Without altering a word, return the records below, but exclude the pictures.

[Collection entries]

-- Opening Marker --

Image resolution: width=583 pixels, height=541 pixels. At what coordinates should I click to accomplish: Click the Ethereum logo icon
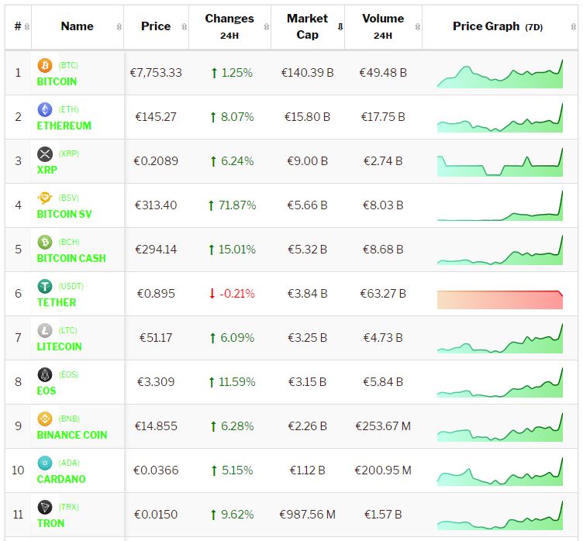pos(44,110)
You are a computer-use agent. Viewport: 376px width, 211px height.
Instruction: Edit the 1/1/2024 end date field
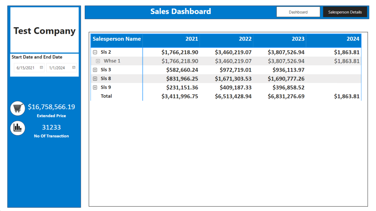coord(61,68)
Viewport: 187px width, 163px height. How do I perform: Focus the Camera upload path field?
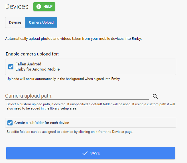77,96
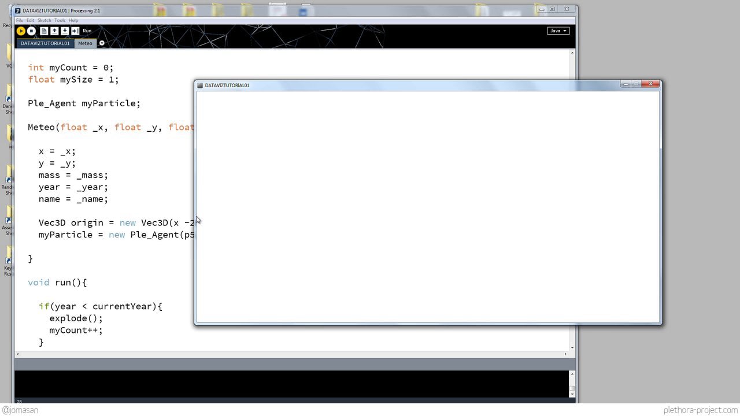Image resolution: width=740 pixels, height=416 pixels.
Task: Open the File menu
Action: (x=20, y=20)
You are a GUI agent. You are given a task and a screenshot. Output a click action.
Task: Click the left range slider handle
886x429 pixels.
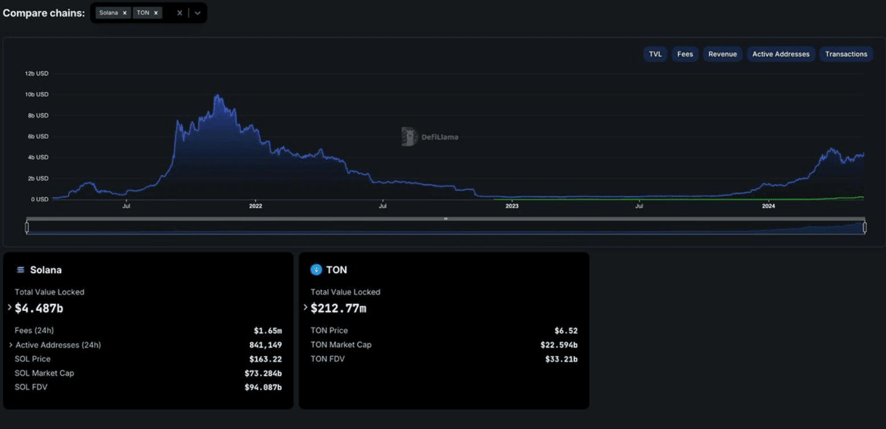(27, 228)
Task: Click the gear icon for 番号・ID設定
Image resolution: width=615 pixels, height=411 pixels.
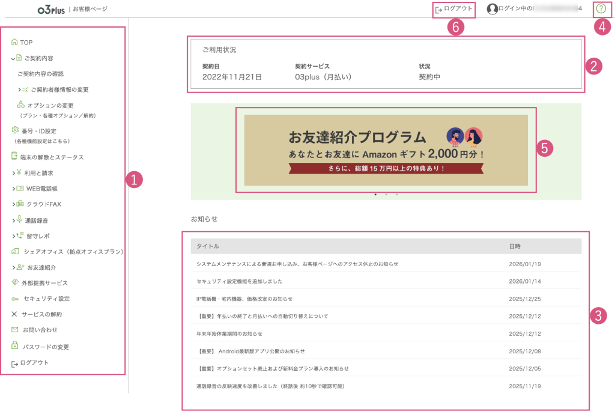Action: 15,130
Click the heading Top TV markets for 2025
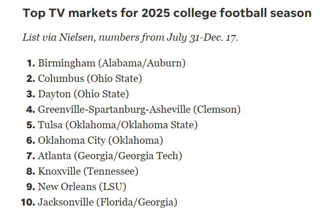Image resolution: width=327 pixels, height=221 pixels. [167, 13]
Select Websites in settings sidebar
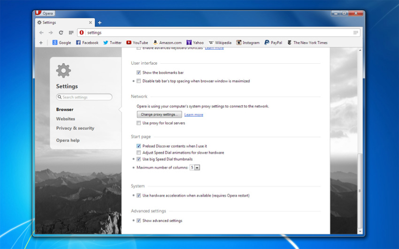Viewport: 399px width, 249px height. [x=66, y=119]
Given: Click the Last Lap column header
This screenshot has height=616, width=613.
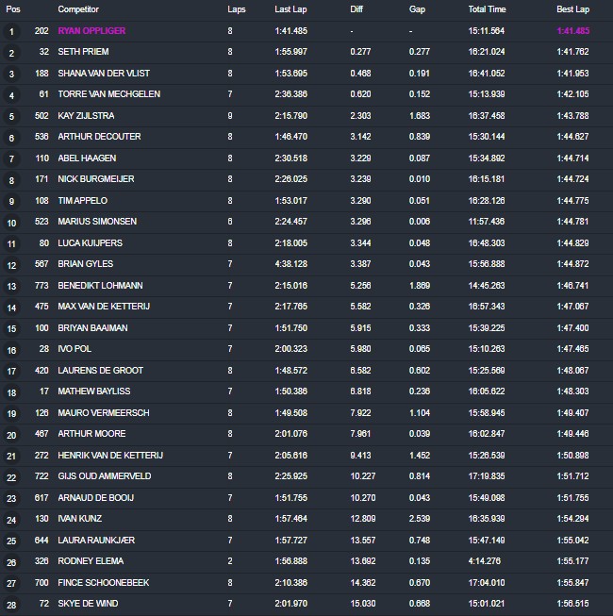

-- Closing Marker --

> [Result of this exercise]:
Image resolution: width=583 pixels, height=541 pixels. At what coordinates should I click to accomplish: Click the Ethereum logo icon
pos(44,110)
You are a computer-use agent. Viewport: 376px width, 211px height.
Instruction: Edit the 1/1/2024 end date field
coord(61,68)
Viewport: 187px width, 163px height. How do I perform: Focus the Camera upload path field?
77,96
Image resolution: width=740 pixels, height=416 pixels.
Task: Open the File menu
Action: (x=20, y=20)
You are a GUI agent. You are given a task and a screenshot. Output a click action.
Task: Click the left range slider handle
886x429 pixels.
(27, 228)
Task: Click the gear icon for 番号・ID設定
Image resolution: width=615 pixels, height=411 pixels.
Action: 15,130
Click the heading Top TV markets for 2025
Image resolution: width=327 pixels, height=221 pixels. [167, 13]
Select Websites in settings sidebar
Viewport: 399px width, 249px height. [x=66, y=119]
Given: Click the Last Lap column header
This screenshot has height=616, width=613.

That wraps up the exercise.